What I learned from these movies: Don’t let the “flop” label or a small box-office number scare you. Just because it didn’t have “Avengers: Endgame”-level marketing, fanfare, and box-office take-home, it doesn’t mean it’s not worth your time.

The new normal

In fact, even some of the biggest hits of the year could be considered flops by Old Hollywood standards.

Movies like “Superman,” “The Fantastic Four: First Steps,” and “Captain America: Brave New World” each earned hundreds of millions of dollars globally but fell far short of the blockbuster heights superhero films once enjoyed.

Arguably the best superhero movie of the year, “Thunderbolts*,” made $382 million worldwide, making it a superhero flop according to outlets like Variety and Screen Crush.


In

“Thunderbolts*.”

Marvel Studios



Over the last decade, viewers’ habits have changed; more people stay home and stream their favorite films, rather than head to theaters.

With the advent of streaming, fewer people are interested in going to cinemas. A US Kagan Consumer Insights survey, released in October, found that the percentage of frequent movie-goers dropped by 22% between 2019 and 2025.

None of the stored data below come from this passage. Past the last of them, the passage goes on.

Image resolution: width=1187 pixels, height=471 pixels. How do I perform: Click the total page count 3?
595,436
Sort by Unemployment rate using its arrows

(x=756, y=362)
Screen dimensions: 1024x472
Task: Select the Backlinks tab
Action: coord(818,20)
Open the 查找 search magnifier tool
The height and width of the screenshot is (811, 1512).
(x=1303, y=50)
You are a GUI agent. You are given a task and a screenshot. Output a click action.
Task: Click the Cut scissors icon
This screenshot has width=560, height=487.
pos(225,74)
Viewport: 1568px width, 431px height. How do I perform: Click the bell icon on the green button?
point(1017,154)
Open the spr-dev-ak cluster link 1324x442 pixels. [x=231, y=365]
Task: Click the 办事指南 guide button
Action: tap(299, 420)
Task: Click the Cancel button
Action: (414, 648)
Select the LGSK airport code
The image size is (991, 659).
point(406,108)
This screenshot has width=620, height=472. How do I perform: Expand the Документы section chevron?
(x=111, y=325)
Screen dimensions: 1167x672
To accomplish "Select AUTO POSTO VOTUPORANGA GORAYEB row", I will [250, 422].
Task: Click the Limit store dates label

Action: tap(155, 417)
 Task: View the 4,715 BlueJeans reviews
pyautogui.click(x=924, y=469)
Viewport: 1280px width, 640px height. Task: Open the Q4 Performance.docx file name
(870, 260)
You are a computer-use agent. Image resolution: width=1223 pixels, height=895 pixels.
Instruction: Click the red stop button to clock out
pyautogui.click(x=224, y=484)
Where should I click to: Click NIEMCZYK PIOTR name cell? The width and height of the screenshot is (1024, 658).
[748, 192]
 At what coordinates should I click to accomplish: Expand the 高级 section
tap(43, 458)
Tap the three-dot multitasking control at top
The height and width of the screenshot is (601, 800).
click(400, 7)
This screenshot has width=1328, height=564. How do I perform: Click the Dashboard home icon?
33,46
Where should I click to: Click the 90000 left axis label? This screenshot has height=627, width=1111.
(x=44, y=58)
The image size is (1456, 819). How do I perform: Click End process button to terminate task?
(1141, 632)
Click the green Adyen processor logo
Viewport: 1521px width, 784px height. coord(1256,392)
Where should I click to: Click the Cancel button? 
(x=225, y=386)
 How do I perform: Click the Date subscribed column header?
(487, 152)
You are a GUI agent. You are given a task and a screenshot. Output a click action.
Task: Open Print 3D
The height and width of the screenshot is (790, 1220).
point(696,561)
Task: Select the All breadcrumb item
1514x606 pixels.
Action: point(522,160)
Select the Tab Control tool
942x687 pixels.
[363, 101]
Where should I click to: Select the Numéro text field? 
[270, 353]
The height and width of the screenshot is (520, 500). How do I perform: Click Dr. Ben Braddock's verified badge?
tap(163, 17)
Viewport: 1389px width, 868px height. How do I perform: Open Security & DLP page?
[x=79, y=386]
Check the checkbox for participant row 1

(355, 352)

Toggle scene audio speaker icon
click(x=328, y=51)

Meanwhile, in July 2025, Netflix reported its best-ever numbers during an earnings call. Free streaming services like YouTube and Tubi increased viewership by 53% between 2023 and 2024, and Peacock gained 3 million subscribers in just the first week of the Olympics.

The era when every major release was expected to make a billion dollars is over.

We should all know less about marketing budgets

This comes as there’s more focus on the theater box office and studio budgets. Over the past decade, trade publications have leaned into coverage of how much money a movie needs to earn “to make its money back.”

This reporting only opens up films like Ryan Coogler’s “Sinners,” a record-breaking, singular film that depicts an area of the country rarely shown on screen, to bad-faith criticism, as viewers use data to tear a movie down, regardless of quality.


A still of

“Sinners.”

Eli Adé



It not only ignores creative value but also obscures other stories, such as how Coogler secured a rights deal to own the rights in 2050, which could set a new precedent for how creatives take ownership of their work.

Instead, the narrative was about how this film, which grossed over $360 million on a $90 million budget, per IndieWire, wasn’t close to making its money back.

It leads to things like this:

This phenomenon isn’t completely new. In Nancy Meyers’ “The Holiday,” a film released almost 20 years ago, a character complains we shouldn’t be tracking box-office returns like baseball scores: “Now a picture has to make a killing the first weekend or it’s dead. This is supposed to be conducive to great work?”

Still, with movies like “Sinners” and “Black Bag” in our rear-view mirrors, we should remind ourselves that box-office success shouldn’t matter to us cinema lovers — we should only care about how the movies are making us feel and think.

So, as 2026 begins, stop worrying and love the bomb — and an entire world of cinema will be opened up to you.